BEGIN
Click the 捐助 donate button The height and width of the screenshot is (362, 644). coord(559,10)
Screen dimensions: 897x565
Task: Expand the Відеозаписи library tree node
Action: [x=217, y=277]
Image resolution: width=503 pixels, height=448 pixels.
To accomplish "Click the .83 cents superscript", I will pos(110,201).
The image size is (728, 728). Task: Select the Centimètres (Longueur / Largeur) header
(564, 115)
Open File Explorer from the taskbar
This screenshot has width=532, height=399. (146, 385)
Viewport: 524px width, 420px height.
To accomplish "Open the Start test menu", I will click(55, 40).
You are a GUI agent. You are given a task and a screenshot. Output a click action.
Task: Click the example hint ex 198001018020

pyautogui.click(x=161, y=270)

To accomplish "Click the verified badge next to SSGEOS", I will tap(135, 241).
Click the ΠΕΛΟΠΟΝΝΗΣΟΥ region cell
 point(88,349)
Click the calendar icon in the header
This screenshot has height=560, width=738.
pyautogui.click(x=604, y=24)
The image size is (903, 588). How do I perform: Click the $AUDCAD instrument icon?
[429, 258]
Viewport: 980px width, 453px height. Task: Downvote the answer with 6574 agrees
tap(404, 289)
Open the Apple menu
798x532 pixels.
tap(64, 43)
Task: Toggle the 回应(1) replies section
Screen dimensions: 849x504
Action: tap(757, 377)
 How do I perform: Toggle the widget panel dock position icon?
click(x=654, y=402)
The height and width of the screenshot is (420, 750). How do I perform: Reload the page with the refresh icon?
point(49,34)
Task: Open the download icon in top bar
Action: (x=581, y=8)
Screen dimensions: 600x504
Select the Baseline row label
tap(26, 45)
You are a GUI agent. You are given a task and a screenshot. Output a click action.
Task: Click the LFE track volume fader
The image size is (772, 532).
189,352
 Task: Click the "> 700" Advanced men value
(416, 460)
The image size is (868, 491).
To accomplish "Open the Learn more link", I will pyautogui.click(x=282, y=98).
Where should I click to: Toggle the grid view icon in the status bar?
END
» **Exercise aim**
Please copy out every line of the preceding listing that carries "will".

» **Answer area**
To accomplish "Click the .83 cents superscript", I will pos(110,201).
To accomplish "Open the Start test menu", I will click(55, 40).
To accomplish "Click the verified badge next to SSGEOS", I will tap(135, 241).
To accomplish "Open the Learn more link", I will pyautogui.click(x=282, y=98).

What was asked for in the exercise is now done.